Retype each entry. Leave nothing out.

:: DATA SECTION ::

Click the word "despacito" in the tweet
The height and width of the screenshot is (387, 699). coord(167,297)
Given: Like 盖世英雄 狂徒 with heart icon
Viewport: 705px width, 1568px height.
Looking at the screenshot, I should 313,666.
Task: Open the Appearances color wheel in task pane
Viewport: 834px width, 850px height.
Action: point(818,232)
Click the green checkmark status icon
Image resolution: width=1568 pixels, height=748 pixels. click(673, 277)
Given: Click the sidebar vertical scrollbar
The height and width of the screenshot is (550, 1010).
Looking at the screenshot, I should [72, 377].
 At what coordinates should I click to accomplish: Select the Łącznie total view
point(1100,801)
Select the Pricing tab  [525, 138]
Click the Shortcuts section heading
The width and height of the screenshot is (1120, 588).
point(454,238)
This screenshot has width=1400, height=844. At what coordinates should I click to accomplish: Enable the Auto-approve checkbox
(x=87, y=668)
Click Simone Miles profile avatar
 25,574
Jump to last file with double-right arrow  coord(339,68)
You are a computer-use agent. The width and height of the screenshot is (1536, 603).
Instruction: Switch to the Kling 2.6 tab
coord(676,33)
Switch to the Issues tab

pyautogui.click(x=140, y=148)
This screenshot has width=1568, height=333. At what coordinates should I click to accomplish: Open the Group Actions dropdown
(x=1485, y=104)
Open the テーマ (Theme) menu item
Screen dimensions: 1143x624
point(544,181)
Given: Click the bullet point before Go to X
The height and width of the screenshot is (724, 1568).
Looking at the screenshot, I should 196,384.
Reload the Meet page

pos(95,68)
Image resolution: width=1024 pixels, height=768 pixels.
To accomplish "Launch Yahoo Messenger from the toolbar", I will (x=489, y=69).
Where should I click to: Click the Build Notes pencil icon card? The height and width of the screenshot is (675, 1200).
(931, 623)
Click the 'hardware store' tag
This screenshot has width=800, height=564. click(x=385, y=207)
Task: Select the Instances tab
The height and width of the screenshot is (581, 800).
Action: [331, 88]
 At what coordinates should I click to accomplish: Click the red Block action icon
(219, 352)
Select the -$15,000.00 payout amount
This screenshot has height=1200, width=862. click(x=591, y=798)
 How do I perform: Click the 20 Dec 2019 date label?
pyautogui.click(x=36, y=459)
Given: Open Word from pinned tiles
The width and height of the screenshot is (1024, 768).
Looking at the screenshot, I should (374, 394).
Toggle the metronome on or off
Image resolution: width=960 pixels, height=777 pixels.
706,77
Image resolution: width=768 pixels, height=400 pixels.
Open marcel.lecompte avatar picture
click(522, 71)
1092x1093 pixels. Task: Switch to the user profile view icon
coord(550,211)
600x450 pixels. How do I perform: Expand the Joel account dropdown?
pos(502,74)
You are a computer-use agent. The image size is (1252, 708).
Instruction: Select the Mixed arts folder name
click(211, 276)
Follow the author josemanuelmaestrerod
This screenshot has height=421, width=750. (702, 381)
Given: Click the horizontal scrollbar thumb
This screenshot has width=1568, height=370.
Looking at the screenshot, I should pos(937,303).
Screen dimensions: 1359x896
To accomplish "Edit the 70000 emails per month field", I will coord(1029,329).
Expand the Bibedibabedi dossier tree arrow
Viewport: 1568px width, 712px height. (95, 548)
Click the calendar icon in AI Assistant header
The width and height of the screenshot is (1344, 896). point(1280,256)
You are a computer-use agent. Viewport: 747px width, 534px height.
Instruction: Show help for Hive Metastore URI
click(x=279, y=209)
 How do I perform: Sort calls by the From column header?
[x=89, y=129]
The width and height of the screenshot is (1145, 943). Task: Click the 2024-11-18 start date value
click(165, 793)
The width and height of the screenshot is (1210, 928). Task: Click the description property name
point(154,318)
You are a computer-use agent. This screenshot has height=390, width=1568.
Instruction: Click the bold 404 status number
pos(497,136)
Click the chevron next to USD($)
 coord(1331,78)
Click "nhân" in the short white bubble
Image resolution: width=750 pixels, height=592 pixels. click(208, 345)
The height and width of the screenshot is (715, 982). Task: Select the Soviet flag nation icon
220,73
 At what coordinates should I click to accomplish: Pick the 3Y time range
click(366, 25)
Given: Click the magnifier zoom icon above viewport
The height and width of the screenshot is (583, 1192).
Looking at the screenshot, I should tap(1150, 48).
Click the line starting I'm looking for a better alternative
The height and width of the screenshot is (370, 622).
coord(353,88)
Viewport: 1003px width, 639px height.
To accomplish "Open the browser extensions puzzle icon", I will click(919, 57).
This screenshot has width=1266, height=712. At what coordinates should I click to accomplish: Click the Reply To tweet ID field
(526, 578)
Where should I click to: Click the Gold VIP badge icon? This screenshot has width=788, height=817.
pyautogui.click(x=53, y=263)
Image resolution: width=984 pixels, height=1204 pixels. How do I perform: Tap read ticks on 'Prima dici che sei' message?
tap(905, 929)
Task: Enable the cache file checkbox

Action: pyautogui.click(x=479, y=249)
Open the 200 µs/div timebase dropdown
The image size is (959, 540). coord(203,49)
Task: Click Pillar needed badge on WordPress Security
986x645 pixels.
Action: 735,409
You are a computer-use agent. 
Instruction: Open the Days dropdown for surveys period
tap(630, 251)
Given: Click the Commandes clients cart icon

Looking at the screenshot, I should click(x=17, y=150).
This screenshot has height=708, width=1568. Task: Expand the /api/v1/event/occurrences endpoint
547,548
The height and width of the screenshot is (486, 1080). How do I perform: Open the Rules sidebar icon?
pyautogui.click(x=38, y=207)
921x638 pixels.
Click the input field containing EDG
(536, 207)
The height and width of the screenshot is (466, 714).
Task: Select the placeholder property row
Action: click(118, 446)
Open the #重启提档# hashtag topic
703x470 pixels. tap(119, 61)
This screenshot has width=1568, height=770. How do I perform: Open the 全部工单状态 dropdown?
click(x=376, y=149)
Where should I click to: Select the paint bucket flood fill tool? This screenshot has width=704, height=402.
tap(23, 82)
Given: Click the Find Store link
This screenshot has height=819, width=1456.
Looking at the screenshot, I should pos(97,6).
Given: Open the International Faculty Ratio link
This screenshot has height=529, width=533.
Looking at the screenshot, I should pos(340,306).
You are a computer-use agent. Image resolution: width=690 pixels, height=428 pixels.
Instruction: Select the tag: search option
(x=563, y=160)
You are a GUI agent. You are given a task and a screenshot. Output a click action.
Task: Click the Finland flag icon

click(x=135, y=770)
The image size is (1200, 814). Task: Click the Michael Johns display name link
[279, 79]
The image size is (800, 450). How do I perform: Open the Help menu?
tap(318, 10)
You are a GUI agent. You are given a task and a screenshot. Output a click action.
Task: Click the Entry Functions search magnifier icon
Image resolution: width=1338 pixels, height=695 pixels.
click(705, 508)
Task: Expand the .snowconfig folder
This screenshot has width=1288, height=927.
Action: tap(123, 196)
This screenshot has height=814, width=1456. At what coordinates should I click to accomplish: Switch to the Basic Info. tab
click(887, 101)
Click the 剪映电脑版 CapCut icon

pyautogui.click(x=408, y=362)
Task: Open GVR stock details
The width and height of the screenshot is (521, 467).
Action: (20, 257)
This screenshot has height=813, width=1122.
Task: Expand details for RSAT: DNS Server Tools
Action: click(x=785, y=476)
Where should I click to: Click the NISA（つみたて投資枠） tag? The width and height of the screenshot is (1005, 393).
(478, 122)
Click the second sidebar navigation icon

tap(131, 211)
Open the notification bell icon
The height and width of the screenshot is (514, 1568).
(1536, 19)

:::

▸ WRITTEN RESPONSE:
Click the word "despacito" in the tweet
The height and width of the screenshot is (387, 699). coord(167,297)
Given: Like 盖世英雄 狂徒 with heart icon
Viewport: 705px width, 1568px height.
Looking at the screenshot, I should 313,666.
Task: Open the Appearances color wheel in task pane
Viewport: 834px width, 850px height.
Action: point(818,232)
Click the green checkmark status icon
Image resolution: width=1568 pixels, height=748 pixels. click(673, 277)
Given: Click the sidebar vertical scrollbar
The height and width of the screenshot is (550, 1010).
Looking at the screenshot, I should [72, 377].
 At what coordinates should I click to accomplish: Select the Łącznie total view
point(1100,801)
Select the Pricing tab  [525, 138]
Click the Shortcuts section heading
The width and height of the screenshot is (1120, 588).
point(454,238)
This screenshot has width=1400, height=844. At what coordinates should I click to accomplish: Enable the Auto-approve checkbox
(x=87, y=668)
Click Simone Miles profile avatar
 25,574
Jump to last file with double-right arrow  coord(339,68)
You are a computer-use agent. The width and height of the screenshot is (1536, 603).
Instruction: Switch to the Kling 2.6 tab
coord(676,33)
Switch to the Issues tab

pyautogui.click(x=140, y=148)
This screenshot has width=1568, height=333. At what coordinates should I click to accomplish: Open the Group Actions dropdown
(x=1485, y=104)
Open the テーマ (Theme) menu item
Screen dimensions: 1143x624
point(544,181)
Given: Click the bullet point before Go to X
The height and width of the screenshot is (724, 1568).
Looking at the screenshot, I should 196,384.
Reload the Meet page

pos(95,68)
Image resolution: width=1024 pixels, height=768 pixels.
To accomplish "Launch Yahoo Messenger from the toolbar", I will (x=489, y=69).
Where should I click to: Click the Build Notes pencil icon card? The height and width of the screenshot is (675, 1200).
(931, 623)
Click the 'hardware store' tag
This screenshot has width=800, height=564. click(x=385, y=207)
Task: Select the Instances tab
The height and width of the screenshot is (581, 800).
Action: [331, 88]
 At what coordinates should I click to accomplish: Click the red Block action icon
(219, 352)
Select the -$15,000.00 payout amount
This screenshot has height=1200, width=862. click(x=591, y=798)
 How do I perform: Click the 20 Dec 2019 date label?
pyautogui.click(x=36, y=459)
Given: Open Word from pinned tiles
The width and height of the screenshot is (1024, 768).
Looking at the screenshot, I should (374, 394).
Toggle the metronome on or off
Image resolution: width=960 pixels, height=777 pixels.
706,77
Image resolution: width=768 pixels, height=400 pixels.
Open marcel.lecompte avatar picture
click(522, 71)
1092x1093 pixels. Task: Switch to the user profile view icon
coord(550,211)
600x450 pixels. How do I perform: Expand the Joel account dropdown?
pos(502,74)
You are a computer-use agent. The image size is (1252, 708).
Instruction: Select the Mixed arts folder name
click(211, 276)
Follow the author josemanuelmaestrerod
This screenshot has height=421, width=750. (702, 381)
Given: Click the horizontal scrollbar thumb
This screenshot has width=1568, height=370.
Looking at the screenshot, I should pos(937,303).
Screen dimensions: 1359x896
To accomplish "Edit the 70000 emails per month field", I will coord(1029,329).
Expand the Bibedibabedi dossier tree arrow
Viewport: 1568px width, 712px height. (95, 548)
Click the calendar icon in AI Assistant header
The width and height of the screenshot is (1344, 896). point(1280,256)
You are a computer-use agent. Viewport: 747px width, 534px height.
Instruction: Show help for Hive Metastore URI
click(x=279, y=209)
 How do I perform: Sort calls by the From column header?
[x=89, y=129]
The width and height of the screenshot is (1145, 943). Task: Click the 2024-11-18 start date value
click(165, 793)
The width and height of the screenshot is (1210, 928). Task: Click the description property name
point(154,318)
You are a computer-use agent. This screenshot has height=390, width=1568.
Instruction: Click the bold 404 status number
pos(497,136)
Click the chevron next to USD($)
 coord(1331,78)
Click "nhân" in the short white bubble
Image resolution: width=750 pixels, height=592 pixels. click(208, 345)
The height and width of the screenshot is (715, 982). Task: Select the Soviet flag nation icon
220,73
 At what coordinates should I click to accomplish: Pick the 3Y time range
click(366, 25)
Given: Click the magnifier zoom icon above viewport
The height and width of the screenshot is (583, 1192).
Looking at the screenshot, I should tap(1150, 48).
Click the line starting I'm looking for a better alternative
The height and width of the screenshot is (370, 622).
coord(353,88)
Viewport: 1003px width, 639px height.
To accomplish "Open the browser extensions puzzle icon", I will click(919, 57).
This screenshot has width=1266, height=712. At what coordinates should I click to accomplish: Click the Reply To tweet ID field
(526, 578)
Where should I click to: Click the Gold VIP badge icon? This screenshot has width=788, height=817.
pyautogui.click(x=53, y=263)
Image resolution: width=984 pixels, height=1204 pixels. How do I perform: Tap read ticks on 'Prima dici che sei' message?
tap(905, 929)
Task: Enable the cache file checkbox

Action: pyautogui.click(x=479, y=249)
Open the 200 µs/div timebase dropdown
The image size is (959, 540). coord(203,49)
Task: Click Pillar needed badge on WordPress Security
986x645 pixels.
Action: 735,409
You are a computer-use agent. 
Instruction: Open the Days dropdown for surveys period
tap(630, 251)
Given: Click the Commandes clients cart icon

Looking at the screenshot, I should click(x=17, y=150).
This screenshot has height=708, width=1568. Task: Expand the /api/v1/event/occurrences endpoint
547,548
The height and width of the screenshot is (486, 1080). How do I perform: Open the Rules sidebar icon?
pyautogui.click(x=38, y=207)
921x638 pixels.
Click the input field containing EDG
(536, 207)
The height and width of the screenshot is (466, 714).
Task: Select the placeholder property row
Action: click(118, 446)
Open the #重启提档# hashtag topic
703x470 pixels. tap(119, 61)
This screenshot has width=1568, height=770. How do I perform: Open the 全部工单状态 dropdown?
click(x=376, y=149)
Where should I click to: Select the paint bucket flood fill tool? This screenshot has width=704, height=402.
tap(23, 82)
Given: Click the Find Store link
This screenshot has height=819, width=1456.
Looking at the screenshot, I should pos(97,6).
Given: Open the International Faculty Ratio link
This screenshot has height=529, width=533.
Looking at the screenshot, I should pos(340,306).
You are a computer-use agent. Image resolution: width=690 pixels, height=428 pixels.
Instruction: Select the tag: search option
(x=563, y=160)
You are a GUI agent. You are given a task and a screenshot. Output a click action.
Task: Click the Finland flag icon

click(x=135, y=770)
The image size is (1200, 814). Task: Click the Michael Johns display name link
[279, 79]
The image size is (800, 450). How do I perform: Open the Help menu?
tap(318, 10)
You are a GUI agent. You are given a task and a screenshot. Output a click action.
Task: Click the Entry Functions search magnifier icon
Image resolution: width=1338 pixels, height=695 pixels.
click(705, 508)
Task: Expand the .snowconfig folder
This screenshot has width=1288, height=927.
Action: tap(123, 196)
This screenshot has height=814, width=1456. At what coordinates should I click to accomplish: Switch to the Basic Info. tab
click(887, 101)
Click the 剪映电脑版 CapCut icon

pyautogui.click(x=408, y=362)
Task: Open GVR stock details
The width and height of the screenshot is (521, 467).
Action: (20, 257)
This screenshot has height=813, width=1122.
Task: Expand details for RSAT: DNS Server Tools
Action: click(x=785, y=476)
Where should I click to: Click the NISA（つみたて投資枠） tag? The width and height of the screenshot is (1005, 393).
(478, 122)
Click the second sidebar navigation icon

tap(131, 211)
Open the notification bell icon
The height and width of the screenshot is (514, 1568).
(1536, 19)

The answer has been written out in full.